What drives someone to dive ever deeper into underwater caves? .
Deeper
The film enjoyed its world premiere at SXSW 2025.
"You've just helped rescue a dozen Thai schoolchildren and their teacher from a perilous underwater cave! What are you going to do next?" "I'm going back into the underwater cave!"
It sounds like a television advert for Disney World, only kinda nuts, because who would want to return to the scene where the lives of 13 people were in your hands? Meet Richard "Harry" Harris.
From an early age, Harry became fascinated with diving, as revealed in Jennifer Peedom's documentary. He had formed a tight bond with his father, who did not understand Harry's growing obsession. Truth be told, neither did Harry. Something about diving under the water appealed to him, though, on a fundamental level that, even now, he is hard pressed to explain.
Trained as an anesthesiologist, Harry began diving with more experienced divers in the latter part of the 2000s. Some of the divers were legendary, and Harry admits that he was a bit overwhelmed in their presence. Fully aware of his relative limitations, as well as a few embarrassing miscalculations, Harry pressed on, progressing to the point that he felt comfortable in their presence.
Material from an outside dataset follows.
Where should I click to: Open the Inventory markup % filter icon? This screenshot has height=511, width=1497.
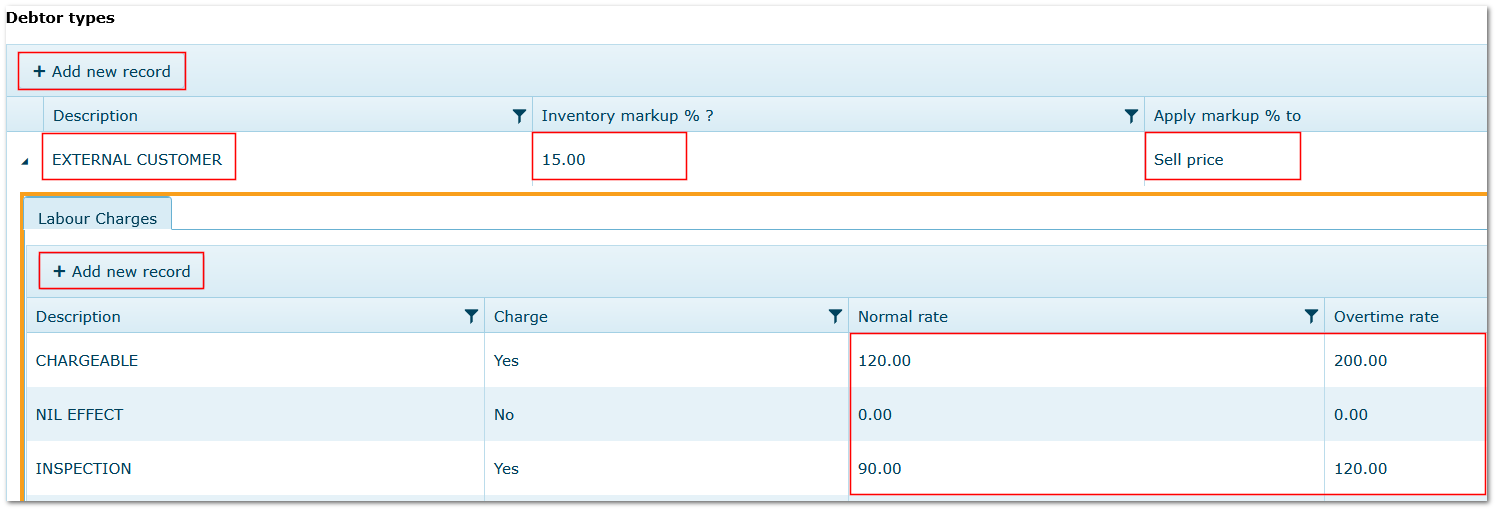pyautogui.click(x=1131, y=116)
His medical training and his diving experience combined when 12 Thai schoolchildren and their teacher were inadvertently trapped by heavy rainfall and flooding in an underwater cave for more than a week in 2018, miles from the mouth of the cave. Thousands of people were involved in searching for the missing 13, including more than 100 divers.
After evaluating multiple options, the decision was made to go with Harry's suggestion: sedate the boys and float them, unconscious, to the cave opening. There were no guarantees for survival. Happily, all 13 were successfully rescued.
In the aftermath, the quiet and modest Harry was acclaimed as a hero and expected to attend interviews, media events, and the like, all of which made him increasingly uncomfortable. He dodged the attention as much as possible, being content to spend time with his devoted wife and beloved children. Yet the quiet calm of diving kept calling.
And so a great adventure still awaited Harry. He teamed up with longtime friends to dive deep into an underwater cave system in New Zealand, where unknown challenges lay quiet in the dark.
Jennifer Peedom's film is invigorating. It's not necessarily from the inherent danger of diving deep into a cave where you might not emerge, where a mistake of some kind could end your life, painfully, within minutes. No, a different kind of courage is involved with undertaking such an experience willingly, knowing that you might be forever separate from your family and friends.
To put it into words, it's kinda like 'informed thrill seeking.' You know the dangers, but you simply must do it anyway, not because of the danger, but despite the danger. Deeper captures that feeling, that emotion, that drive, perfectly.